The stamp duty paid on residential property sales in New South Wales in the first quarter of the 2014/2015 financial year has risen by $500 million compared to the same period last year, prompting one industry body to call for a review of this “enormous windfall” for the state government.
First quarter figures from the Office of State Revenue for the 2014/2015 financial year show the sharp rise in stamp duty takings, with the Real Estate Institute of New South Wales (REINSW) saying the increase is well above the government’s forecasts.
“This is already more than double the June state budget forecast of a $200 million increase in stamp duty for the entire 2014/2015 financial year,” REINSW deputy president John Cunningham said.
Mr Cunningham said it is time to review the charges imposed on property buyers in New South Wales.
“The only transfer duty rate change that has been made in NSW since the Duties Act came into force on 1 July 1988 has been the introduction of the premium property rate of seven per cent for residential properties in excess of $3 million.
“There has never been a review of the transfer duty thresholds in NSW to recognise bracket creep.
“The current two lowest transfer duty thresholds in NSW have been in place since 18 December 1974, 39 years, while the other thresholds (apart from the premium property duty) have been in place since 18 December 1986, some 27 years.”
Mr Cunningham said high stamp duty rates are major barriers for first home buyers and the existing brackets no longer reflect current property prices.
“Now is the time to amend this injustice and further help first home buyers and those seeking to upsize to the next level of property, which is being restricted by the current stamp duty farce,” he said.

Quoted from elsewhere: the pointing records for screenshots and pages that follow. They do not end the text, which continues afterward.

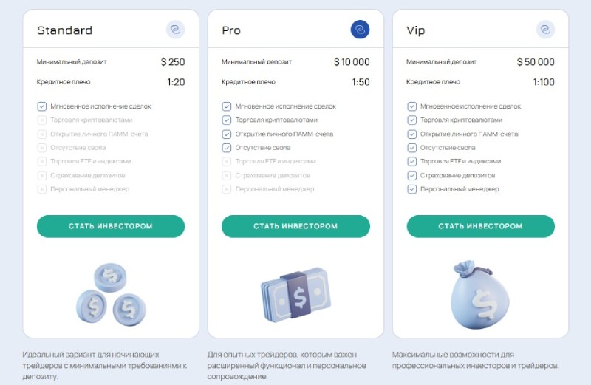Click the Vip plan logo icon
The image size is (591, 385).
[544, 30]
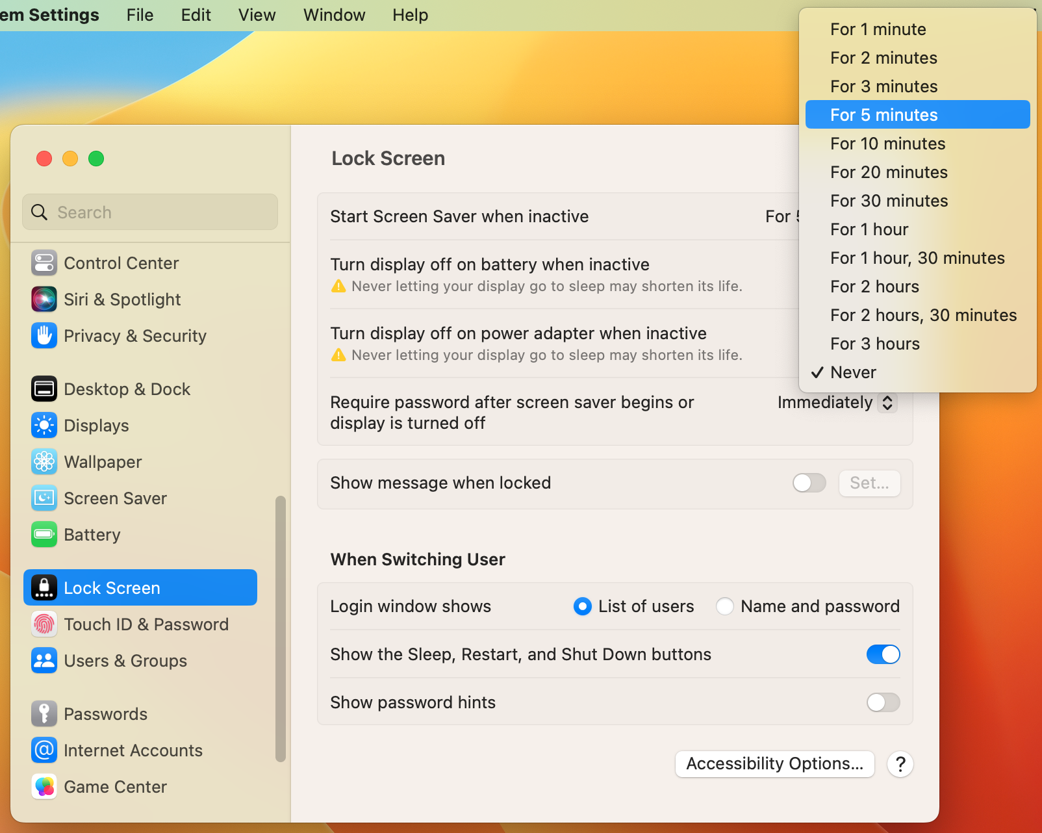The height and width of the screenshot is (833, 1042).
Task: Turn off Sleep, Restart, Shut Down buttons toggle
Action: (883, 654)
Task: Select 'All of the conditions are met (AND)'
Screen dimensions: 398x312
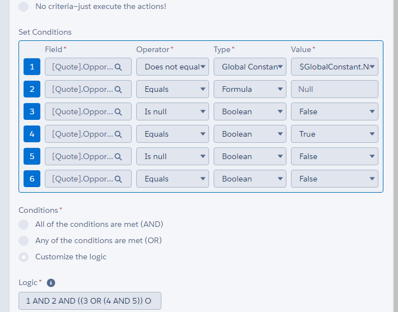Action: tap(24, 225)
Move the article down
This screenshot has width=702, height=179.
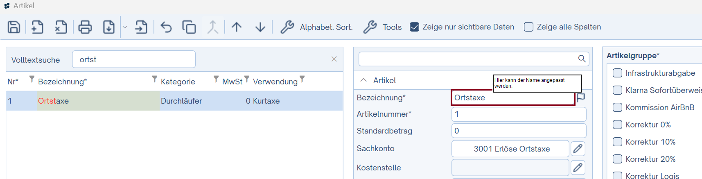tap(260, 27)
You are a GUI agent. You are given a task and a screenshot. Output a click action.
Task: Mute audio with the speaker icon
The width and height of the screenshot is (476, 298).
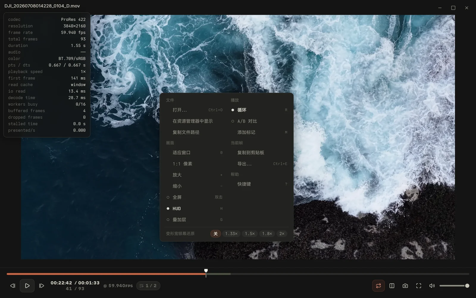click(x=432, y=286)
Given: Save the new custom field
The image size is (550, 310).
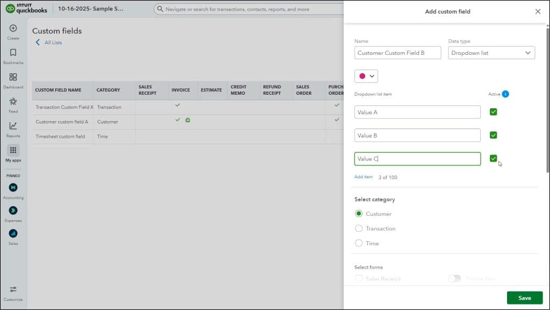Looking at the screenshot, I should point(524,297).
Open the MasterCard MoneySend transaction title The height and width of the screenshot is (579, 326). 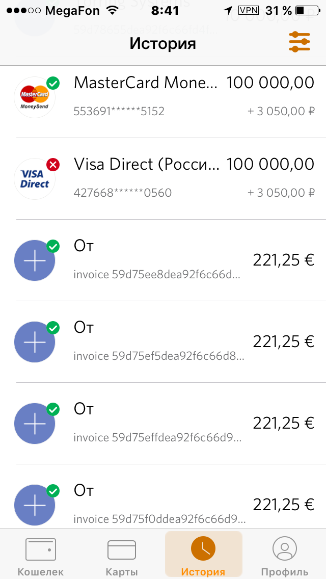point(147,83)
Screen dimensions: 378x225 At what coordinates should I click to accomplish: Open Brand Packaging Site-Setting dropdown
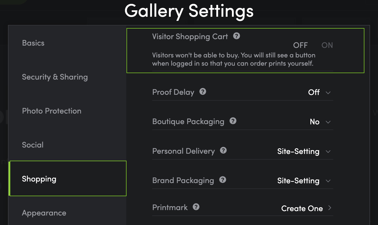(x=304, y=181)
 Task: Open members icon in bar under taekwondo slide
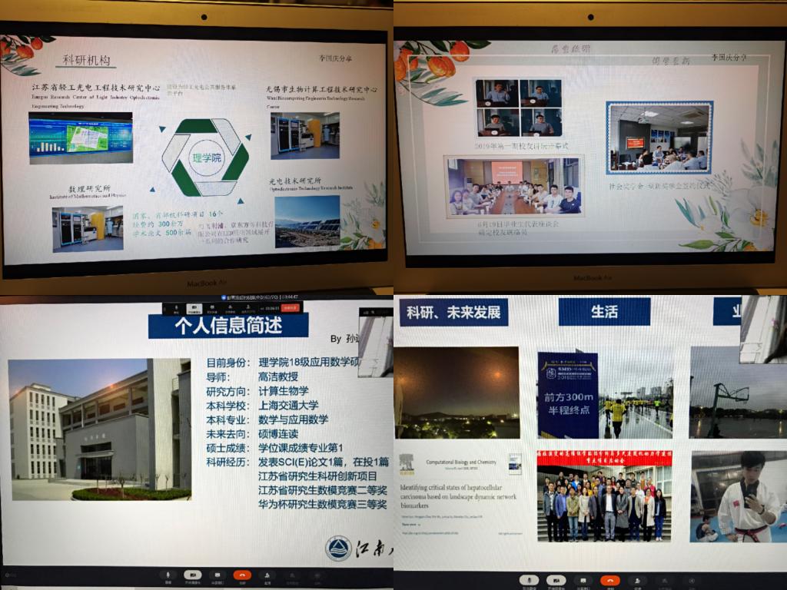tap(639, 580)
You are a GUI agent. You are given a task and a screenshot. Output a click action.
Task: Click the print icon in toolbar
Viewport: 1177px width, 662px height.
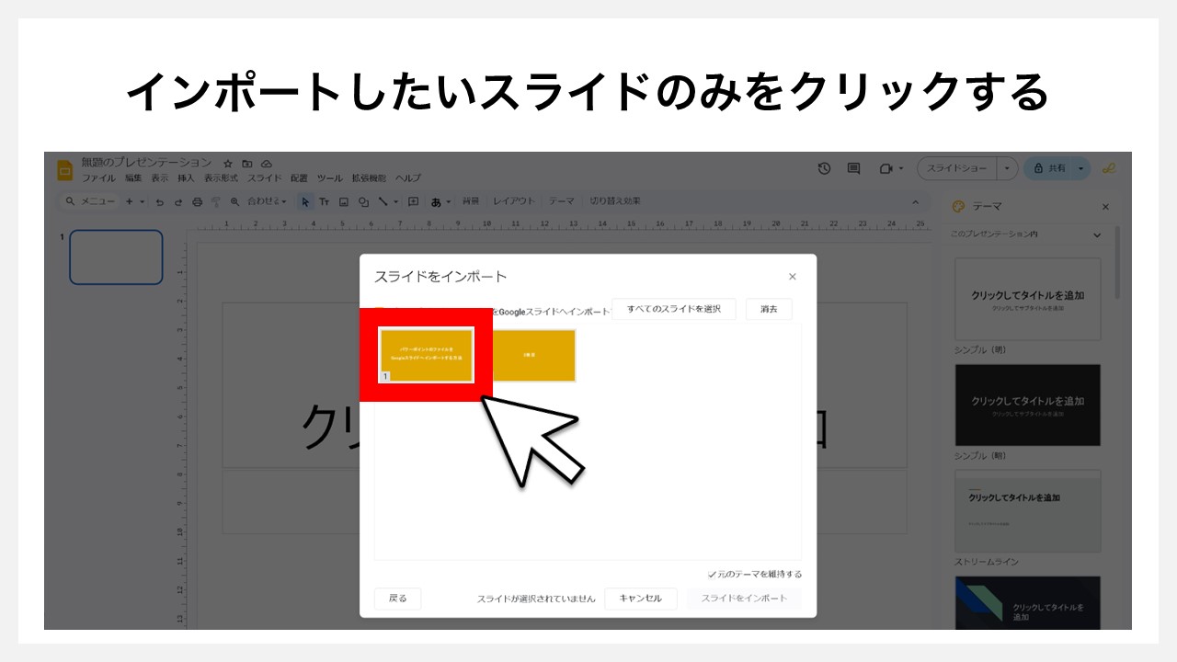[197, 201]
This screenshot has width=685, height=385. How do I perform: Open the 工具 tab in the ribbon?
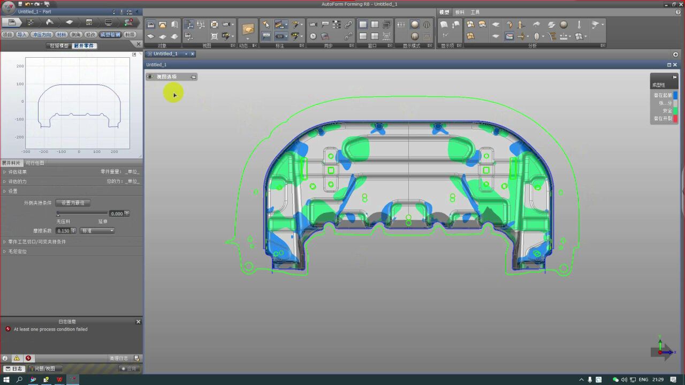click(x=475, y=12)
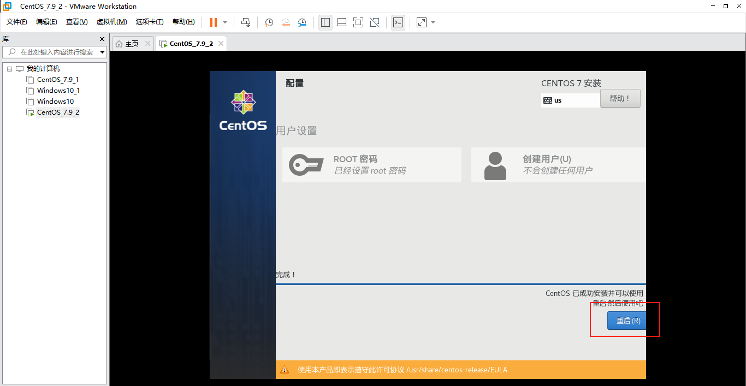The image size is (746, 386).
Task: Open the Snapshot Manager
Action: [x=301, y=22]
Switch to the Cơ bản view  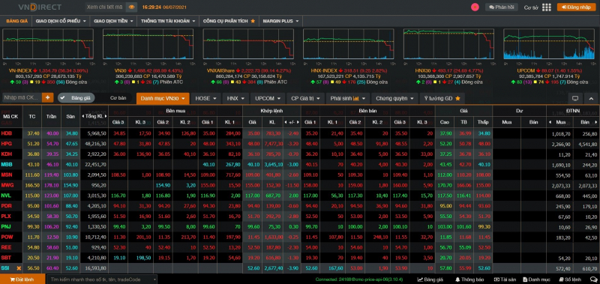tap(118, 98)
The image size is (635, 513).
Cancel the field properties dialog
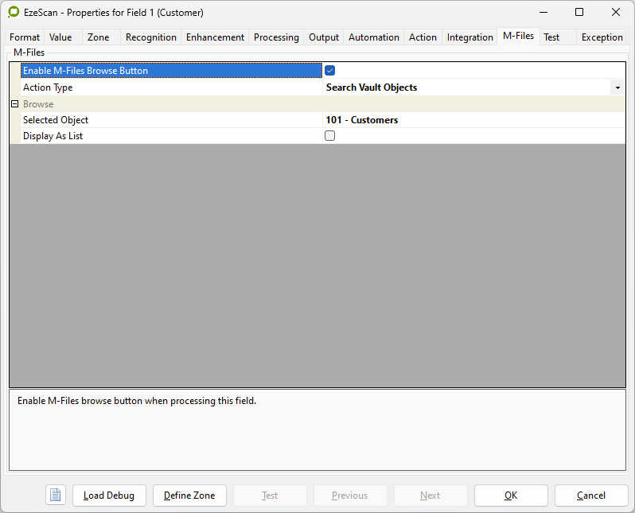click(x=590, y=495)
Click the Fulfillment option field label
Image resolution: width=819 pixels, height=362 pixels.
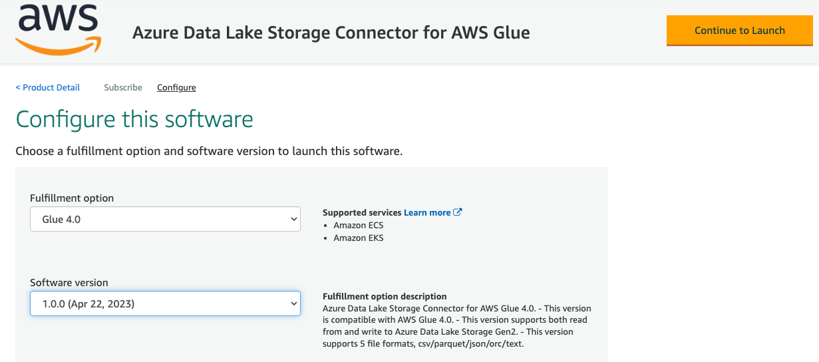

Mr Cunningham said current incentives for first-time buyers were not working because grants are only available to those who purchase new properties.
“The current incentives for first home buyers are simply not working. By offering grants on new builds only, they are pitting first home buyers against cashed-up investors as well as foreign investors.
“There really is no excuse for the government not to provide this much-needed further assistance.”